Félix de Azúa
Por una cruel casualidad, la primera novela escrita por los hermanos Goncourt debía aparecer a la venta el mismo día en que tuvo lugar el golpe de estado de diciembre de 1851. Cuentan en sus Diarios la desesperación con la que ambos corrían jadeantes por las calles buscando en los muros el anuncio del editor con la noticia de su novela. Pero todos los muros de París estaban empapelados con los edictos del directorio y los panfletos y arengas del nuevo régimen. Volvieron a casa vencidos, derrotados, maldiciendo la revolución. Ese día, hundidos y desesperados, juraron odio eterno a Napoleón III.
Los Goncourt, gente irónica y de muy notable inteligencia, eran conscientes de su vanidad, de su frivolidad adolescente, de la profunda estupidez que delata dar mayor importancia a un éxito personal efímero que a una convulsión social que iba a transformar la vida de Francia durante décadas.

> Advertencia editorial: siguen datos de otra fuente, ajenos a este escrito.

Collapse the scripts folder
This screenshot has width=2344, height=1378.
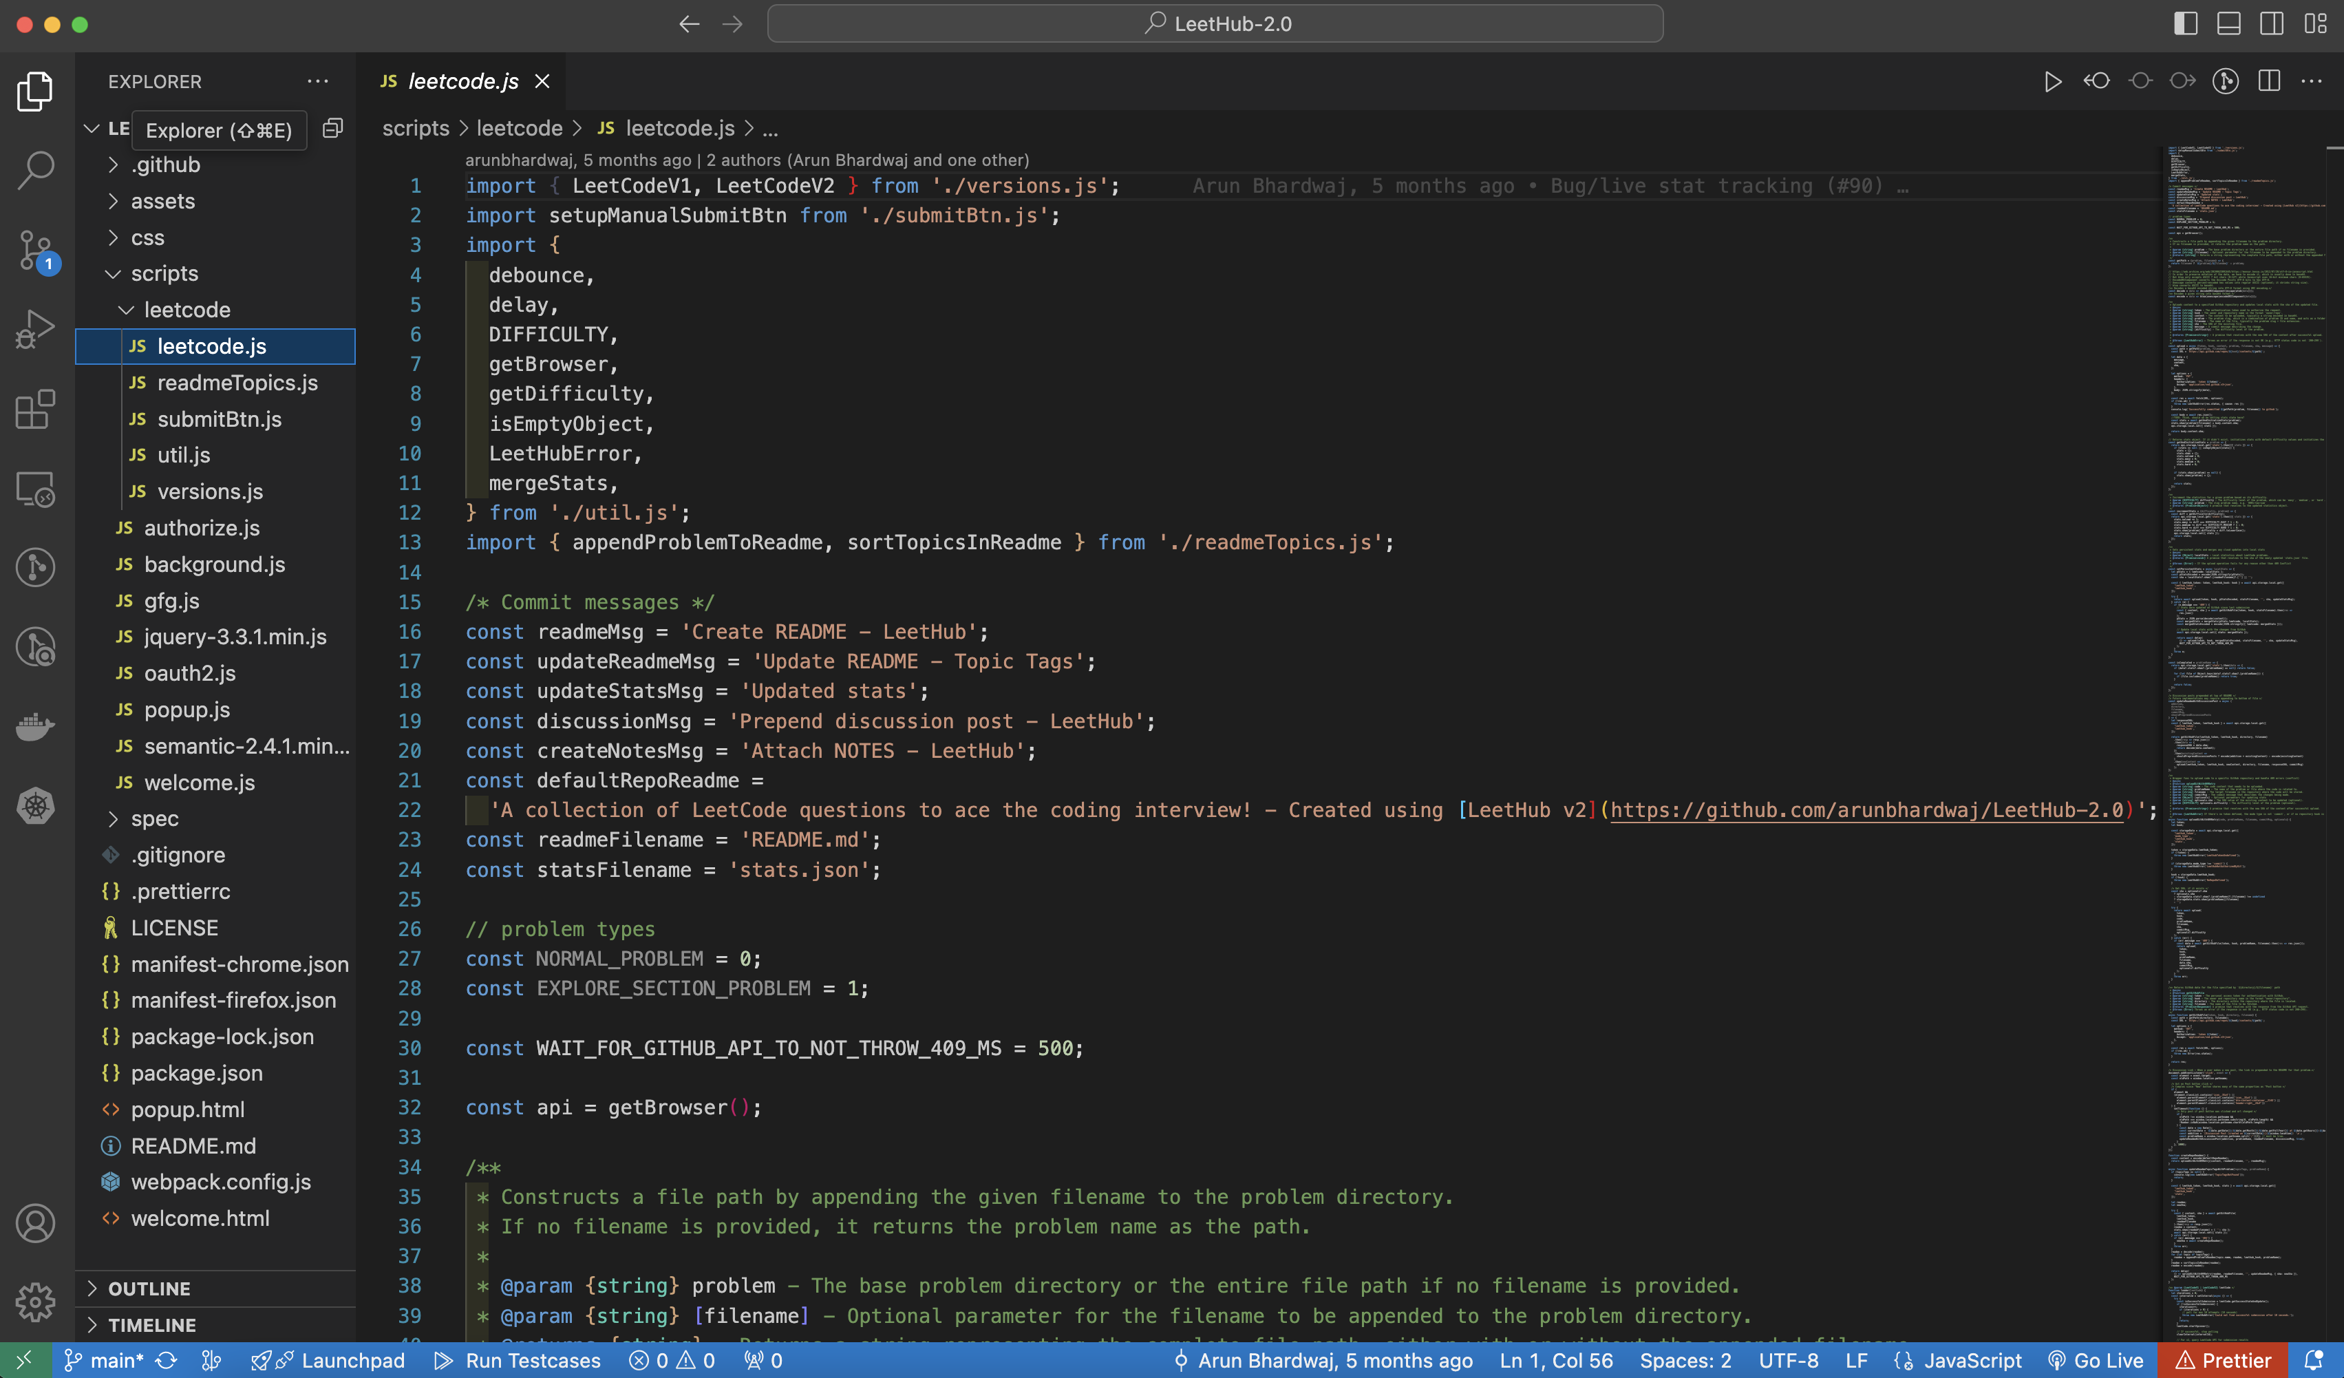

En sus Diarios, los Goncourt se burlan de sí mismos.
No creo que los actuales jefes de partido, de gobierno, de gabinete, tengan esa ironía. Me los imagino cada mañana lanzándose como frenéticos hermanos Goncourt al recorrido histérico de la prensa en busca de su miserable triunfo cotidiano y desesperados porque los periódicos traen la foto de De Juana Chaos, de una explosión en algún barrio de Barcelona, de una matanza en Bagdad, o las declaraciones de un botarate que quiere legalizar la coprofagia. Y luego, abatidos, derrotados, entregando el dossier al jefe y jurando odio eterno a quien les disputa la primera página.
Me los imagino como adolescentes insensibles a todo lo que no sea el iris de su burbuja narcisista. Me los imagino perfectamente ajenos a lo que está malbaratando nuestras vidas y la de centenares de miles de personas a las que sus triunfos personales nos traen sin cuidado y en cambio observamos horrorizados la decrepitud de una democracia que no tiene ni medio siglo de vida.
Y me los imagino incapaces de entender que a todos los demás nos dan náuseas sus carteles, cuando finalmente aparecen.